▸ **YOUR GOAL**:
How many lines in these records include the string "name"? Reply with that number alone.

** THE RECORDS follows **

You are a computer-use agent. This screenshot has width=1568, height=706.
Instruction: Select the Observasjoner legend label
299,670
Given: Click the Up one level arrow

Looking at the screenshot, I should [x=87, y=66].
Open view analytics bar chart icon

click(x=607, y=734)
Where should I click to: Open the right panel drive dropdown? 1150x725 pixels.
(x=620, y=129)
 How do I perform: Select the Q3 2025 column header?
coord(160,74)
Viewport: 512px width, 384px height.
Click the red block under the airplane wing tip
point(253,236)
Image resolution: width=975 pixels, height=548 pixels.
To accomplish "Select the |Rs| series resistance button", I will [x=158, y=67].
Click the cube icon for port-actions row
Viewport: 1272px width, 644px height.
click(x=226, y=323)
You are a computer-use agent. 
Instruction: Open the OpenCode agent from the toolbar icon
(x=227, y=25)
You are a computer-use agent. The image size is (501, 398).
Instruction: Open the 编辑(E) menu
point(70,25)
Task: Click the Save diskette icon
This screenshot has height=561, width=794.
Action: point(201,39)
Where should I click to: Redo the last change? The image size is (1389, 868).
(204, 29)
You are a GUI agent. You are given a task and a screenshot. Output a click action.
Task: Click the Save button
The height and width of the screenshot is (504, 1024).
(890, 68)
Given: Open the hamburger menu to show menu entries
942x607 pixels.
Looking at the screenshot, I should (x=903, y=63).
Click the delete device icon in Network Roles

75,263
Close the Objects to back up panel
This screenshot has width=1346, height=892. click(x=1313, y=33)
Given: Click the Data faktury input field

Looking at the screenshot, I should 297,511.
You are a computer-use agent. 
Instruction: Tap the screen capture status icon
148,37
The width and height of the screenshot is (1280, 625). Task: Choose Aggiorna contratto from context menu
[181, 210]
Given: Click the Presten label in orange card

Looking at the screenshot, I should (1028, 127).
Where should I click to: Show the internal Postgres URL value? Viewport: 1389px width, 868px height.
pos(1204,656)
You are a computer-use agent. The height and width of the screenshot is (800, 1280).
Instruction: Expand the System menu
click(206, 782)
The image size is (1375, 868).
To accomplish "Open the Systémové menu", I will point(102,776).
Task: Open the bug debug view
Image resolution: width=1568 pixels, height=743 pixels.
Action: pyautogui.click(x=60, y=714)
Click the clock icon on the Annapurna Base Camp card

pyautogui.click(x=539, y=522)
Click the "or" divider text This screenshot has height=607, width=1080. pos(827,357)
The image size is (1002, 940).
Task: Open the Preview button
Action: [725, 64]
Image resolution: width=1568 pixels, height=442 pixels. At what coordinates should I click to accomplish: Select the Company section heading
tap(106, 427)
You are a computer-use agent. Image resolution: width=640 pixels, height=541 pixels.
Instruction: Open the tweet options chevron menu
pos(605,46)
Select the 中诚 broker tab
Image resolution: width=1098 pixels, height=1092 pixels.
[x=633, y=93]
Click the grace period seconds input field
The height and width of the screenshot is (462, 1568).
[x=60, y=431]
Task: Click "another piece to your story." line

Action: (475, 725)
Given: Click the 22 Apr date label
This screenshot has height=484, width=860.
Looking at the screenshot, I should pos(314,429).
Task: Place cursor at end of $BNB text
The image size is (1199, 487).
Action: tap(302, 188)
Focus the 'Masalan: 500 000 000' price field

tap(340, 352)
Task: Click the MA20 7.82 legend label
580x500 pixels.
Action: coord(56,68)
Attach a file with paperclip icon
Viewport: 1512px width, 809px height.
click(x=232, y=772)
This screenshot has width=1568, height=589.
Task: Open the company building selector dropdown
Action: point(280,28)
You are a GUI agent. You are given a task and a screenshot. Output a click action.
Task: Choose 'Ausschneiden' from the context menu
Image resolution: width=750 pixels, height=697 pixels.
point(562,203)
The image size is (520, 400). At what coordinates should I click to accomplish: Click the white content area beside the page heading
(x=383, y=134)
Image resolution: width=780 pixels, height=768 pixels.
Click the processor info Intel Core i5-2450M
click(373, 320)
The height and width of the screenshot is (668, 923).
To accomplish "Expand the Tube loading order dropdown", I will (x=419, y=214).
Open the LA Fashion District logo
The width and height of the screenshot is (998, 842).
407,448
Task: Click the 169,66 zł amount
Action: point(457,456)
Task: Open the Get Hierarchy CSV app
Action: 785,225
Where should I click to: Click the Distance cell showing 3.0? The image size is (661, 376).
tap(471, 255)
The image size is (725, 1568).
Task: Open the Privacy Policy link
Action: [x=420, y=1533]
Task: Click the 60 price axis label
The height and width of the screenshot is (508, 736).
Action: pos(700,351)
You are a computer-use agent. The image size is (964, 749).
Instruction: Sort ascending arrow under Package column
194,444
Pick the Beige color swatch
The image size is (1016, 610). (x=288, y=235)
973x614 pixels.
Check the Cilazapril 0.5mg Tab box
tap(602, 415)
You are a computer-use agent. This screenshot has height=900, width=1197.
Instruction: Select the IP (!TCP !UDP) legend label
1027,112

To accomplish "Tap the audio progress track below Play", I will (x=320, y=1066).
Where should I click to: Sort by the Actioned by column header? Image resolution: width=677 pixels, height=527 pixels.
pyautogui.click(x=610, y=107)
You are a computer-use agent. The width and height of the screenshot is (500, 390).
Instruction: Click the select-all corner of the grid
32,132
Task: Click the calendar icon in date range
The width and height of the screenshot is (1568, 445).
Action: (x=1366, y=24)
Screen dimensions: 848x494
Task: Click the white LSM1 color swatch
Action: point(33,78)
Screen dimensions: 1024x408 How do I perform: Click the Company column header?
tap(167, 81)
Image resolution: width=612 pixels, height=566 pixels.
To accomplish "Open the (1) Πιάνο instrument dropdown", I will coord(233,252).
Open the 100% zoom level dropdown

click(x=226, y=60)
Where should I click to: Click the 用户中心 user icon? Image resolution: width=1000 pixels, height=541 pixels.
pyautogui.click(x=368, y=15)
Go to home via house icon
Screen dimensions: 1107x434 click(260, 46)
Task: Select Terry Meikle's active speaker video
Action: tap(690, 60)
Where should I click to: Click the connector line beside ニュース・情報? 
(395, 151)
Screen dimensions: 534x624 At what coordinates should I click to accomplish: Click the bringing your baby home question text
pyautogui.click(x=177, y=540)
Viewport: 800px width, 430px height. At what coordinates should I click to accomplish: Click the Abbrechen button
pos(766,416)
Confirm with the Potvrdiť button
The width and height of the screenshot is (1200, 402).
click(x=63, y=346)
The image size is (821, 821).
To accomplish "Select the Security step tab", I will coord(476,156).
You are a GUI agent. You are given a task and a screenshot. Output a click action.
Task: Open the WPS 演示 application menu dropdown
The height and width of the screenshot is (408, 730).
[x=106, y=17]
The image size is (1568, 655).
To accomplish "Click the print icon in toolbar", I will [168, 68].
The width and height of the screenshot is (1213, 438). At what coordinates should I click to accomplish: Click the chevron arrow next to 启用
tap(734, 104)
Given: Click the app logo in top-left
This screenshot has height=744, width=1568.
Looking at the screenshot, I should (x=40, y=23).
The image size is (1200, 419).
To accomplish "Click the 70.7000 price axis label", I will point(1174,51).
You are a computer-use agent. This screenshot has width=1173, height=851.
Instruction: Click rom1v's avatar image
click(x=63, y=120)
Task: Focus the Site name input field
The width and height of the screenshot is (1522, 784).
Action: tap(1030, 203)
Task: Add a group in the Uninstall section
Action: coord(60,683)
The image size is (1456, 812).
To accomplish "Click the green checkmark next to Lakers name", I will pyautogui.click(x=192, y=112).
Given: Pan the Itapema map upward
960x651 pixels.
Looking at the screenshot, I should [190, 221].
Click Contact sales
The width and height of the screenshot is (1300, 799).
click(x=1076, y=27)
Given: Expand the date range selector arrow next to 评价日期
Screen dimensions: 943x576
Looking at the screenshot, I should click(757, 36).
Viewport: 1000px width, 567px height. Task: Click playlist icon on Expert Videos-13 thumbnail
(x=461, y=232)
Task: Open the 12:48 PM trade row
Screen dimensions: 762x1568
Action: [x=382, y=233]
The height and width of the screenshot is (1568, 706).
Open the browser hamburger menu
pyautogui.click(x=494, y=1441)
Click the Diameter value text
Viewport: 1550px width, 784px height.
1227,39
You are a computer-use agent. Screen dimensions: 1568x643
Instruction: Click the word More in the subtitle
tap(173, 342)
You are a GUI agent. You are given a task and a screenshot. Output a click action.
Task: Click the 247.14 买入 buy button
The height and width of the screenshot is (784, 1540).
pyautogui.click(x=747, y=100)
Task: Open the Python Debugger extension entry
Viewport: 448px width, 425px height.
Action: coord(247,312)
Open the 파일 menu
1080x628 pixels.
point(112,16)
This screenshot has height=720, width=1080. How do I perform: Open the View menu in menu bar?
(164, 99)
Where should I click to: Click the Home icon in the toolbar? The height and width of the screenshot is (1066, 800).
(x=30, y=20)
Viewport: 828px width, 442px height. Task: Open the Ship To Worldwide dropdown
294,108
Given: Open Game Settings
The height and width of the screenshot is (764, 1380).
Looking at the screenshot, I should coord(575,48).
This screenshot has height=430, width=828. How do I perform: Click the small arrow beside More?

** End of THE RECORDS **

▸ **TASK SOLUTION**:
2